[FFmpeg-devel] [PATCH] OSQ lossless audio format support
James Almer
jamrial at gmail.com
Fri Aug 25 19:42:21 EEST 2023
On 8/25/2023 1:28 PM, Paul B Mahol wrote:
> On Fri, Aug 25, 2023 at 5:57 PM James Almer <jamrial at gmail.com> wrote:
>
>> On 8/24/2023 7:06 PM, Paul B Mahol wrote:
>>> On Thu, Aug 24, 2023 at 11:51 PM James Almer <jamrial at gmail.com> wrote:
>>>
>>>> On 8/24/2023 6:11 PM, Paul B Mahol wrote:
>>>>> On Thu, Aug 24, 2023 at 11:00 PM James Almer <jamrial at gmail.com>
>> wrote:
>>>>>
>>>>>> On 8/24/2023 6:52 AM, Paul B Mahol wrote:
>>>>>>> +static int osq_receive_frame(AVCodecContext *avctx, AVFrame *frame)
>>>>>>> +{
>>>>>>> + OSQContext *s = avctx->priv_data;
>>>>>>> + GetBitContext *gb = &s->gb;
>>>>>>> + int ret, n;
>>>>>>> +
>>>>>>> + while (s->bitstream_size < s->max_framesize) {
>>>>>>> + int size;
>>>>>>> +
>>>>>>> + if (!s->pkt->data) {
>>>>>>> + ret = ff_decode_get_packet(avctx, s->pkt);
>>>>>>> + if (ret == AVERROR_EOF && s->bitstream_size > 0)
>>>>>>> + break;
>>>>>>> + if (ret < 0)
>>>>>>> + return ret;
>>>>>>> + }
>>>>>>> +
>>>>>>> + size = FFMIN(s->pkt->size - s->pkt_offset, s->max_framesize
>> -
>>>>>> s->bitstream_size);
>>>>>>> + memcpy(s->bitstream + s->bitstream_size, s->pkt->data +
>>>>>> s->pkt_offset, size);
>>>>>>> + s->bitstream_size += size;
>>>>>>> + s->pkt_offset += size;
>>>>>>> +
>>>>>>> + if (s->pkt_offset == s->pkt->size) {
>>>>>>> + av_packet_unref(s->pkt);
>>>>>>> + s->pkt_offset = 0;
>>>>>>> + }
>>>>>>
>>>>>> This looks like you're assembling a packet of max_framesize bytes.
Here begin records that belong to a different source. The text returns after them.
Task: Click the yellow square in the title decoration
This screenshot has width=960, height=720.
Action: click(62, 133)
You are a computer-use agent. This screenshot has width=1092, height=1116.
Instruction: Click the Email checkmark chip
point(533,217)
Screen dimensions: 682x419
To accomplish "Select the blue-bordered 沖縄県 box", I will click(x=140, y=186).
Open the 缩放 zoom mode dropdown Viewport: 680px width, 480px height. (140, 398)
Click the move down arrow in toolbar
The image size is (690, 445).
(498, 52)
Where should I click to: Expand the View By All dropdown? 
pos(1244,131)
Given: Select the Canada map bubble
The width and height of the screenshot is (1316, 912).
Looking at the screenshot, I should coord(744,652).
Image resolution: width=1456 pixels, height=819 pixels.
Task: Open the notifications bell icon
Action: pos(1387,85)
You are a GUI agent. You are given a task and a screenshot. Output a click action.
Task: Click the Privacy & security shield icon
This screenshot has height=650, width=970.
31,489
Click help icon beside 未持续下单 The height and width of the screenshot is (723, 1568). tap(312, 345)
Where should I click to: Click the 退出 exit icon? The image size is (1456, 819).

You
>>>>>> should instead do that in a parser, and ensure here that the packets
>> fed
>>>>>> to this decoder are <= max_framesize.
>>>>>>
>>>>>>> + }
>>>>>>> +
>>>>>>> + frame->nb_samples = FFMIN(s->frame_samples, s->nb_samples);
>>>>>>> + if (frame->nb_samples <= 0)
>>>>>>> + return AVERROR_EOF;
>>>>>>> +
>>>>>>> + if ((ret = ff_get_buffer(avctx, frame, 0)) < 0)
>>>>>>> + goto fail;
>>>>>>> +
>>>>>>> + if ((ret = init_get_bits8(gb, s->bitstream, s->bitstream_size))
>> <
>>>> 0)
>>>>>>> + goto fail;
>>>>>>> +
>>>>>>> + if ((ret = osq_decode_block(avctx, frame)) < 0)
>>>>>>> + goto fail;
>>>>>>> +
>>>>>>> + s->nb_samples -= frame->nb_samples;
>>>>>>> +
>>>>>>> + n = get_bits_count(gb) / 8;
>>>>>>> + if (n > s->bitstream_size) {
>>>>>>> + ret = AVERROR_INVALIDDATA;
>>>>>>> + goto fail;
>>>>>>> + }
>>>>>>> +
>>>>>>> + memmove(s->bitstream, &s->bitstream[n], s->bitstream_size - n);
>>>>>>> + s->bitstream_size -= n;
>>>>>>> +
>>>>>>> + return 0;
>>>>>>> +
>>>>>>> +fail:
>>>>>>> + s->bitstream_size = 0;
>>>>>>> + s->pkt_offset = 0;
>>>>>>> + av_packet_unref(s->pkt);
>>>>>>> +
>>>>>>> + return ret;
>>>>>>> +}
>>>>>>> +
>>>>>>> +const AVInputFormat ff_osq_demuxer = {
>>>>>>> + .name = "osq",
>>>>>>> + .long_name = NULL_IF_CONFIG_SMALL("raw OSQ"),
>>>>>>> + .read_probe = osq_probe,
>>>>>>> + .read_header = osq_read_header,
>>>>>>> + .read_packet = ff_raw_read_partial_packet,
>>>>>>
>>>>>> Instead of sending an arbitrarily sized packet (1024 bytes as of now),
>>>>>> you should set codecpar->frame_size and propagate packets with that
>>>>>> amount of bytes instead.
>>>>>> A parser is still needed, though, for non seekable input (a pipe). And
>>>>>> in case the decoder is fed with non lavf input.
>>>>>>
>>>>>
>>>>> Format is not seekable, packet sizes are nowhere stored in .osq files.
>>>>
>>>> Same case as raw formats like H.264. No packet sizes, no seekability
>>>> without having parsed the entire sequence to build a list of seek
>>>> points, etc. A parser has to assemble access units.
>>>>
>>>
>>> But there is no any info how to assemble anything here, unless
>>> you propose decoding inside parser?
>>>
>>>
>>>
>>>>
>>>>>
>>>>> Think of this format like APAC/BONK/WAVARC but just no need to keep
>>>> unused
>>>>> bits from previous decoded data/packet.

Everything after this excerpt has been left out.